Di saat yang sama, Stockman tetap dipersiapkan sebagai kendaraan kerja berat. Chery membekalinya dengan sasis ladder frame khusus, kemampuan angkut 1.000 kilogram, serta daya tarik hingga 3.500 kilogram dengan rem.
Mesin diesel bertenaga besar
Di balik bodinya, Stockman memakai konfigurasi plug-in hybrid seri-paralel. Sumber tenaga utamanya berasal dari mesin diesel 2.500 cc twin-turbo yang menghasilkan 282 hp dan torsi puncak 650 Nm.
Chery menyebut efisiensi termal mesin pembakaran internal tersebut mencapai 47 persen. Klaim ini menjadi salah satu poin penting karena menunjukkan upaya menggabungkan performa besar dengan efisiensi yang lebih tinggi.
Paket baterai ditempatkan di bagian belakang kendaraan. Susunan itu memungkinkan Stockman berjalan dalam mode listrik murni, sekaligus mendukung karakter elektrifikasi yang tidak lazim pada pikap diesel.
Siap untuk medan berat
Bagi pengguna yang membutuhkan kemampuan off-road serius, Stockman dilengkapi transfer case low-range mekanis dan tiga differential lock independen. Pengunci diferensial itu ditempatkan di gandar depan, tengah, dan belakang.

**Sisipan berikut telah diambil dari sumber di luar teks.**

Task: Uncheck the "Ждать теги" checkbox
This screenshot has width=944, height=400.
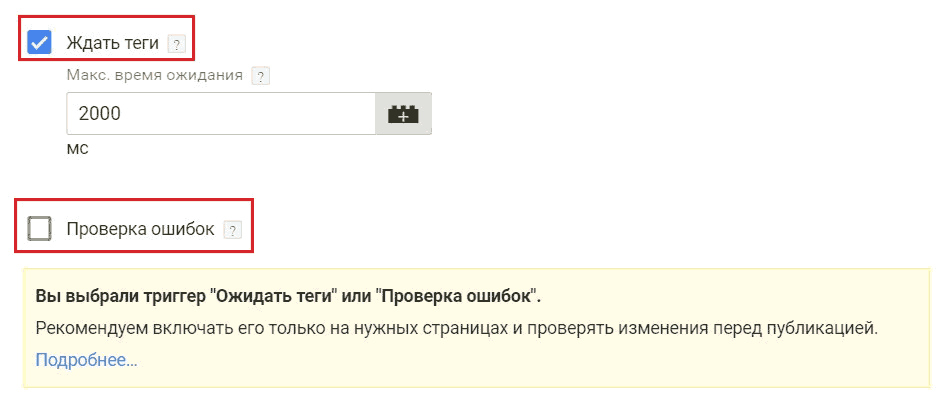Action: 39,43
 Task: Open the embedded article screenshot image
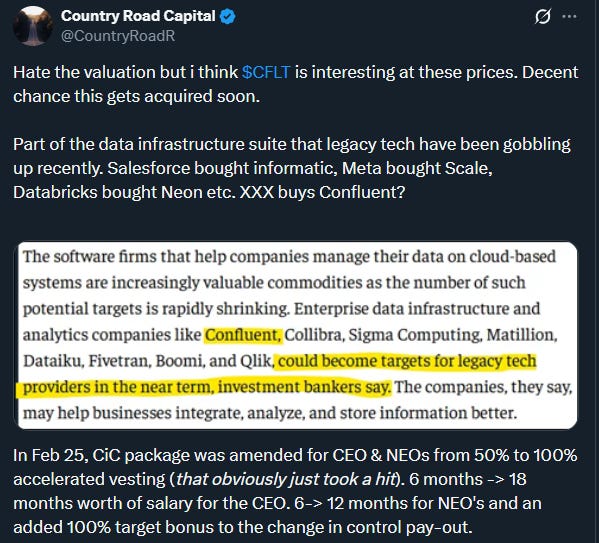tap(297, 335)
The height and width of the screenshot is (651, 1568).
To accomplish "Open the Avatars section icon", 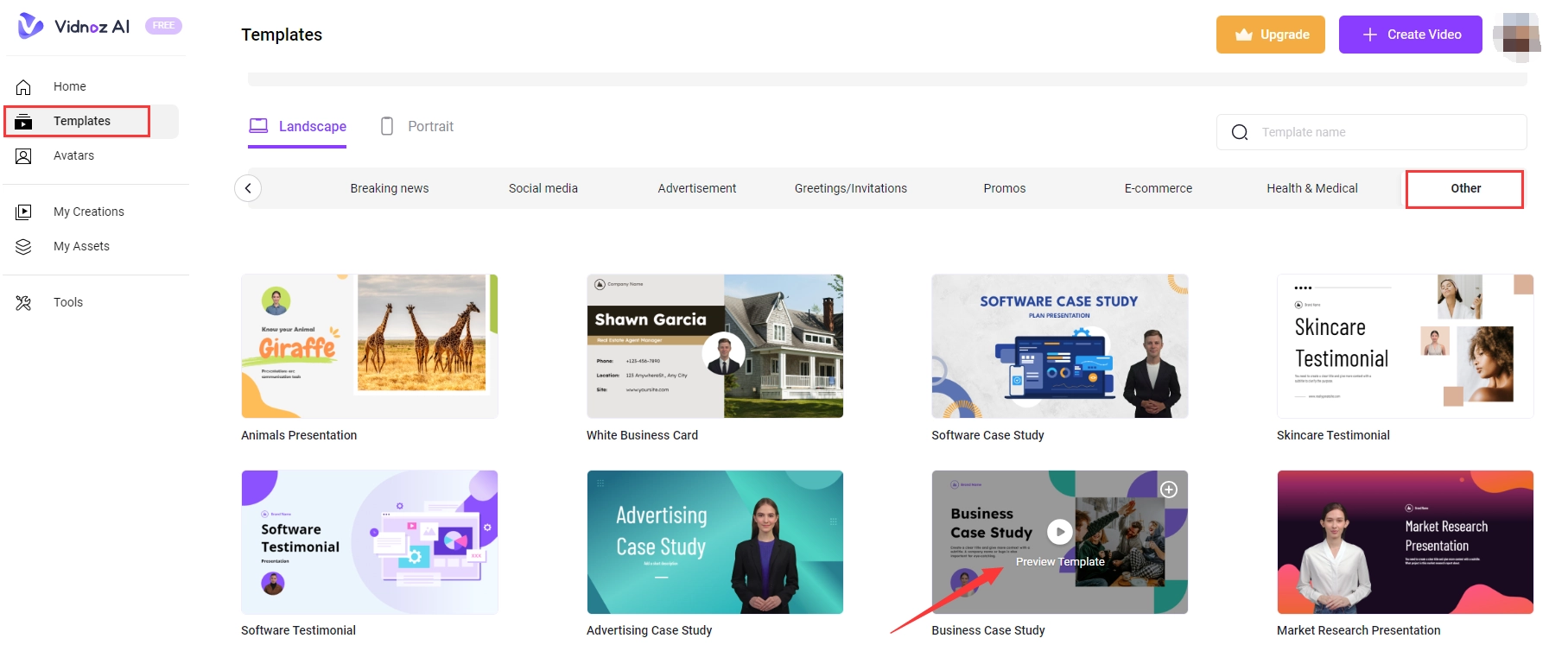I will click(23, 156).
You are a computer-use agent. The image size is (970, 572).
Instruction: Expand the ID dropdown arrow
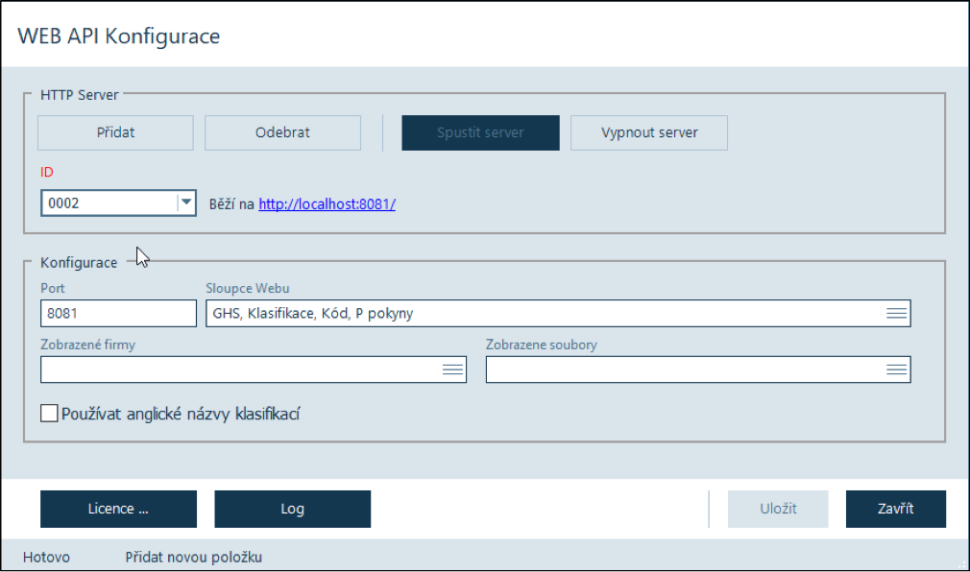point(185,203)
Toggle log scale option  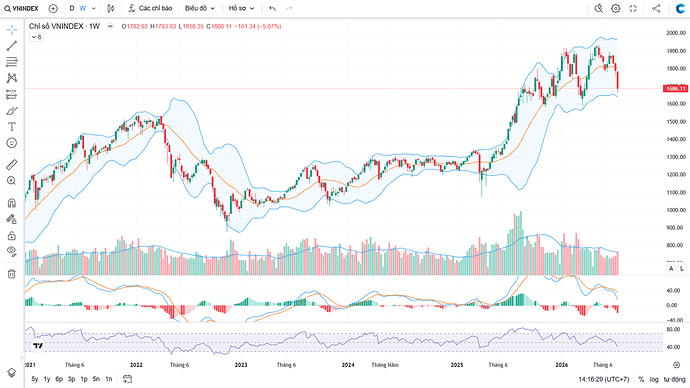point(654,379)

Perangkat tersebut membuat distribusi traksi lebih terjaga saat melewati permukaan licin atau berbatu. Dengan dukungan ini, Stockman diposisikan bukan hanya sebagai pikap gaya hidup, tetapi juga sebagai alat kerja yang siap menghadapi medan berat.
Dimensi, bodi, dan platform
Secara ukuran, Stockman memiliki panjang 5.450 mm, lebar 1.920 mm, dan tinggi 1.925 mm. Proporsinya menempatkan model ini di kelas pikap menengah yang masih relevan untuk kebutuhan keluarga maupun usaha.
Struktur kabinnya menggunakan konfigurasi double cab empat pintu. Mobil ini dibangun di atas platform Kaitan Architecture milik Chery, yang menjadi dasar untuk menggabungkan kekuatan rangka dan teknologi elektrifikasi.
Tampilan luarnya dibuat tegas dan kokoh. Chery memasang gril horizontal besar, lampu utama LED berbentuk bulat, serta fender mengotak yang menegaskan identitas tangguh.
Di area bak belakang, posisi bak dibuat lebih tinggi di atas rangka untuk meminimalkan intrusi rumah roda ke ruang kargo. Solusi ini membuat area angkut lebih optimal untuk membawa barang.
Kabin lebih modern dari pikap kerja biasa
Meski fokus utamanya utilitas, Chery tidak meninggalkan kenyamanan kabin. Di bagian dalam tersedia layar ganda model melayang untuk sistem infotainment, setir berlapis kulit, dan tuas transmisi elektronik.
Fitur lain juga ikut disiapkan, mulai dari panoramic sunroof, jok dengan pemanas, hingga pengatur suhu otomatis. Kehadiran perlengkapan ini membuat Stockman terasa lebih mendekati SUV modern daripada pikap kerja konvensional.
Chery juga menyiapkan versi bermesin pembakaran internal konvensional. Strategi dua pilihan powertrain ini memberi ruang bagi pasar yang ingin efisiensi elektrifikasi sekaligus bagi konsumen yang masih memilih mesin biasa.
Menurut laporan Autohome, pra-penjualan internasional sekaligus ekspor Stockman dijadwalkan pada kuartal keempat 2026. Agenda tersebut menunjukkan bahwa model ini diproyeksikan untuk pasar global dan tidak hanya diarahkan untuk kebutuhan domestik.
Dengan paket tenaga diesel plug-in hybrid, kemampuan angkut besar, dan kemampuan off-road yang lengkap, Stockman masuk ke persaingan pikap dengan pendekatan yang berbeda. Chery tampak ingin menghadirkan kendaraan yang bisa bekerja keras, tetap efisien, dan tetap nyaman dipakai sehari-hari.